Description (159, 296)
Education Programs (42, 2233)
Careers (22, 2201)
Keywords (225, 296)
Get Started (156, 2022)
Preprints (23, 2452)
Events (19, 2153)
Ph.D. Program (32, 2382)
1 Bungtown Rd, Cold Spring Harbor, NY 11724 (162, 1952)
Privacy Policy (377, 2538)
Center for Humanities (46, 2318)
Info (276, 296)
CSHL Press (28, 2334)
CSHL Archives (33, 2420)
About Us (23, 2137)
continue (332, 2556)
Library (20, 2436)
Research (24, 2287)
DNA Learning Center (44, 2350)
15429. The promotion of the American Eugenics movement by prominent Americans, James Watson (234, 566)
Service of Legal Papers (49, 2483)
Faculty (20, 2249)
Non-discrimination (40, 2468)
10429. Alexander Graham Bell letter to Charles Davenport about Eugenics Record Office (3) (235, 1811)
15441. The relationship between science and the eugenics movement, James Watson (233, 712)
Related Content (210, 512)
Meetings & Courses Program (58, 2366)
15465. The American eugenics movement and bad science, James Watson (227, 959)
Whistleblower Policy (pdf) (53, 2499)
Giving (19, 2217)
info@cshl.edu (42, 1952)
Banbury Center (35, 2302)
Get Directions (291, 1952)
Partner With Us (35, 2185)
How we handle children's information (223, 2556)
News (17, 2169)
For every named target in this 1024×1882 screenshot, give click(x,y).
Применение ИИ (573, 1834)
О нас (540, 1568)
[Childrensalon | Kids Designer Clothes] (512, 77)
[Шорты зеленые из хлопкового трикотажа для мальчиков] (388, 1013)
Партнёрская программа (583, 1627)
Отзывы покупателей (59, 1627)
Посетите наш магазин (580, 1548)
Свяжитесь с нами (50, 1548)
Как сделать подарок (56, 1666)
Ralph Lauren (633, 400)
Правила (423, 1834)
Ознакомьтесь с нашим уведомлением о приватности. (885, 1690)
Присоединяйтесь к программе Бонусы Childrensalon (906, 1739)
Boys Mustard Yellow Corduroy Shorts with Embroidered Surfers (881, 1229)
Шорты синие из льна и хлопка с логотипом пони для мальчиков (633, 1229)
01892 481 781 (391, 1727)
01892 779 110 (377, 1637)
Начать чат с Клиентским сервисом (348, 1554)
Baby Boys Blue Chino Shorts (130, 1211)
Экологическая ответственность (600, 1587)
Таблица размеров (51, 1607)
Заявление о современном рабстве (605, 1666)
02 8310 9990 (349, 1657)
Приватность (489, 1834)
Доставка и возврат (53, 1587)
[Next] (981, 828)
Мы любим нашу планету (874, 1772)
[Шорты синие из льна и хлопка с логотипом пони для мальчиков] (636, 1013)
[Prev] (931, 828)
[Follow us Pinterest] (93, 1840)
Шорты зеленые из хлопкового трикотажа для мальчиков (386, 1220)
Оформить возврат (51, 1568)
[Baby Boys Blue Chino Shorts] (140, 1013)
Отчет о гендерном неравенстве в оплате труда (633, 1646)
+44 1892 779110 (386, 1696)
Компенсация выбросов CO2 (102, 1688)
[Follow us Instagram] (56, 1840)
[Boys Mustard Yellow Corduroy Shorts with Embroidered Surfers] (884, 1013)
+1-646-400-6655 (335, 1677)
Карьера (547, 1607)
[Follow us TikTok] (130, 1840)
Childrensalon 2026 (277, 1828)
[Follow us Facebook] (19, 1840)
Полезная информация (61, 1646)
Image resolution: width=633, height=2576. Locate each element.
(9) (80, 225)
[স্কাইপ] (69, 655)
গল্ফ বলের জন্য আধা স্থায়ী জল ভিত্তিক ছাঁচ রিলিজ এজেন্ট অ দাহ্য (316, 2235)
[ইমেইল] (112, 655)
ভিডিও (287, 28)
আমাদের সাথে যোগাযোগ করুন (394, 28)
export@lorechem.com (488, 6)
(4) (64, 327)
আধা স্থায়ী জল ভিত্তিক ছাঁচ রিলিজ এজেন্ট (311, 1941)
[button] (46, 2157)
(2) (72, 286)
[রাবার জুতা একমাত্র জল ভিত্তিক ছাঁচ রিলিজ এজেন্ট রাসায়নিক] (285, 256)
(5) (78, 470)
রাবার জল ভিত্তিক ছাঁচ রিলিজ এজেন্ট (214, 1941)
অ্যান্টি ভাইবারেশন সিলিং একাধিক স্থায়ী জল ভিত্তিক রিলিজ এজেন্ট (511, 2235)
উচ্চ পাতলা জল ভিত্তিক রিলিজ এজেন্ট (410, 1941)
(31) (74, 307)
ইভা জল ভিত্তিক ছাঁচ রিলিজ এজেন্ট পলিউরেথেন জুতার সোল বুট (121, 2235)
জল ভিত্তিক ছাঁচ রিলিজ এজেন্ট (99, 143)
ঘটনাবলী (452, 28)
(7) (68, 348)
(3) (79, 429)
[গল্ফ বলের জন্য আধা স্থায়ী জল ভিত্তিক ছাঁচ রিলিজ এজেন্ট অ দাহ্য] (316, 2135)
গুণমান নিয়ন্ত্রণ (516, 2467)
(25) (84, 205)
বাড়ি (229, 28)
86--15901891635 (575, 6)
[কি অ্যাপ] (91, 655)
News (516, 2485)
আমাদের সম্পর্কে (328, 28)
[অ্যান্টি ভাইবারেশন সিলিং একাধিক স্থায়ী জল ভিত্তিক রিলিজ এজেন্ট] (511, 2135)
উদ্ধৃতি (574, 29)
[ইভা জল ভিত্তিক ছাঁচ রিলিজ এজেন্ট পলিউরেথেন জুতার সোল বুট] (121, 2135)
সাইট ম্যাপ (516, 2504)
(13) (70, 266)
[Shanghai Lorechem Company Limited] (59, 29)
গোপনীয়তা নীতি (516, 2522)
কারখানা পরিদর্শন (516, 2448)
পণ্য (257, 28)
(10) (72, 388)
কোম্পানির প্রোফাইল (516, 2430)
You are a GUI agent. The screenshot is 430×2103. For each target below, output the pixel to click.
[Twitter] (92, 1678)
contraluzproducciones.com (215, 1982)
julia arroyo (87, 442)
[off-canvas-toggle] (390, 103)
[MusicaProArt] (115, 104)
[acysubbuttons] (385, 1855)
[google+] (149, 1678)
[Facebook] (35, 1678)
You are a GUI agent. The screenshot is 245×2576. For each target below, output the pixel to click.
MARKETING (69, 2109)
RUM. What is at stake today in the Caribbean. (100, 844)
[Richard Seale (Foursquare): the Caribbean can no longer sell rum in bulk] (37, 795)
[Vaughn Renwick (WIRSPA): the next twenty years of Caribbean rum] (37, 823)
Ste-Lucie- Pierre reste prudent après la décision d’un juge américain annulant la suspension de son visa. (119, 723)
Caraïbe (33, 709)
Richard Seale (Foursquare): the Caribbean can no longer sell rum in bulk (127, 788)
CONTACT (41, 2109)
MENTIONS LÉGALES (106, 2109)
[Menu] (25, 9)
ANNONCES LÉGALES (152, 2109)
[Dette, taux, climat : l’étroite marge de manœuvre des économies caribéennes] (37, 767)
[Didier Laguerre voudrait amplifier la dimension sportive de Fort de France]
++++++
Task requirements:
When the word "Watson" appears in a line of the listing, pull that line out.

Task output:
15429. The promotion of the American Eugenics movement by prominent Americans, James Watson (234, 566)
15441. The relationship between science and the eugenics movement, James Watson (233, 712)
15465. The American eugenics movement and bad science, James Watson (227, 959)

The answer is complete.